Albaconazole is an experimental triazole derivative with potent and broad-spectrum antifungal activity and a remarkably long half-life in dogs, monkeys, and humans. In the present work, we investigated the in vivo activity of this compound against two strains of the protozoan parasite Trypanosoma (Schizotrypanum) cruzi, the causative agent of Chagas' disease, using dogs as hosts. The T. cruzi strains used in the study were previously characterized (murine model) as susceptible (strain Berenice-78) and partially resistant (strain Y) to the drugs currently in clinical use, nifurtimox and benznidazole. Our results demonstrated that albaconazole is very effective in suppressing the proliferation of the parasite and preventing the death of infected animals. Furthermore, the parasitological, PCR, serological, and proliferative assay results indicated parasitological cure indices of 25 and 100% among animals inoculated with T. cruzi strain Y when they were treated with albaconazole at 1.5 mg/kg of body weight/day for 60 and 90 days, respectively.

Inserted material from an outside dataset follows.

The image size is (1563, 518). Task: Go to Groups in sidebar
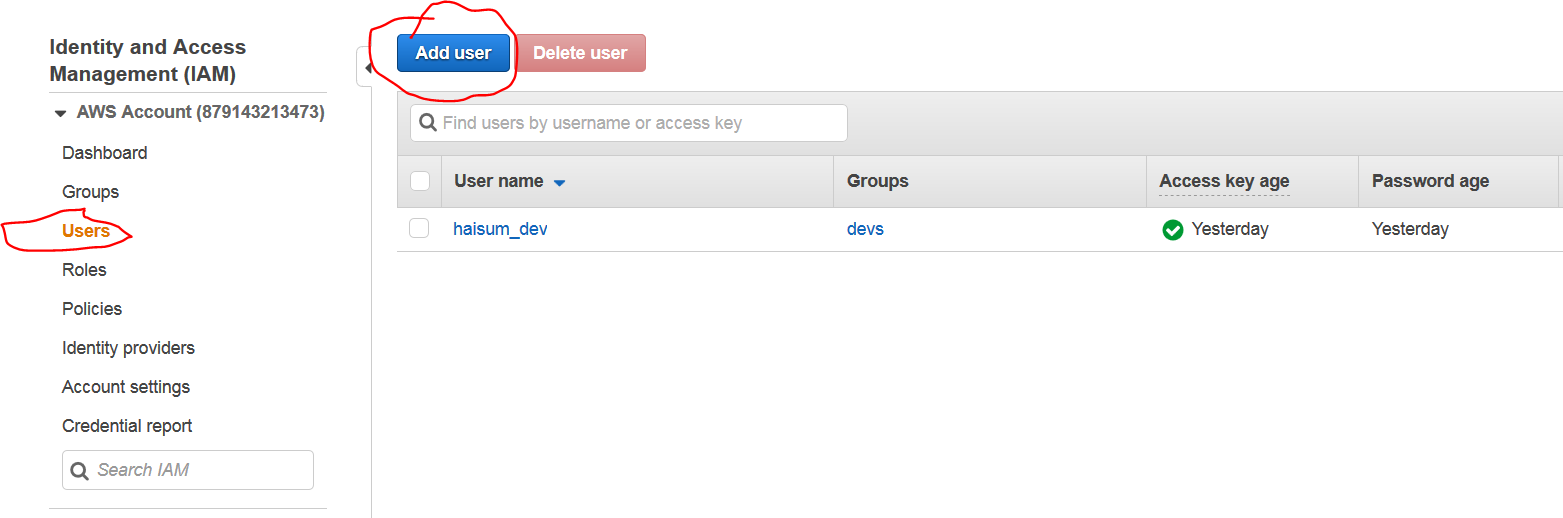(x=90, y=192)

On the other hand, although albaconazole given at 1.5 mg/kg/day was very effective in suppressing the proliferation of the parasite in animals infected with the Berenice-78 T. cruzi strain, no parasitological cure was observed among them, even when a longer treatment period (150 doses) was used. In conclusion, our results demonstrate that albaconazole has trypanocidal activity in vivo and is capable of inducing radical parasitological cure, although natural resistance to this compound was also indicated. Furthermore, the compound can be used in long-term treatment schemes (60 to 150 days) with minimal toxicity and thus represents a potentially useful candidate for the treatment of human Chagas' disease.

The dog as model for chemotherapy of the Chagas' disease

In the present study, we investigated the role of dogs as experimental models for acute and chronic phases of Chagas' disease, before and after therapeutic treatments. Dogs were infected with Trypanosoma cruzi strains of different susceptibilities to benznidazole (Bz) and treated with the same therapeutic scheme as used for human chagasic. The treatment with Bz was able to prevent death and induced parasitological cure in 62.5% (acute phase) and 38.7% (chronic recent phase) of the tested animals. These results were similar to those reported in clinical trials for treated human patients (cured and uncured) in both phases of the disease. We also showed that parasitologic and serologic tests for monitoring the cure were similar to those obtained for human trials. In addition, Polymerase chain reaction showed the highest sensitivity when compared with hemoculture as an indicator of parasite clearance. In conclusion, the proposed experimental model should be relevant for chemotherapy studies for the control of Chagas' disease.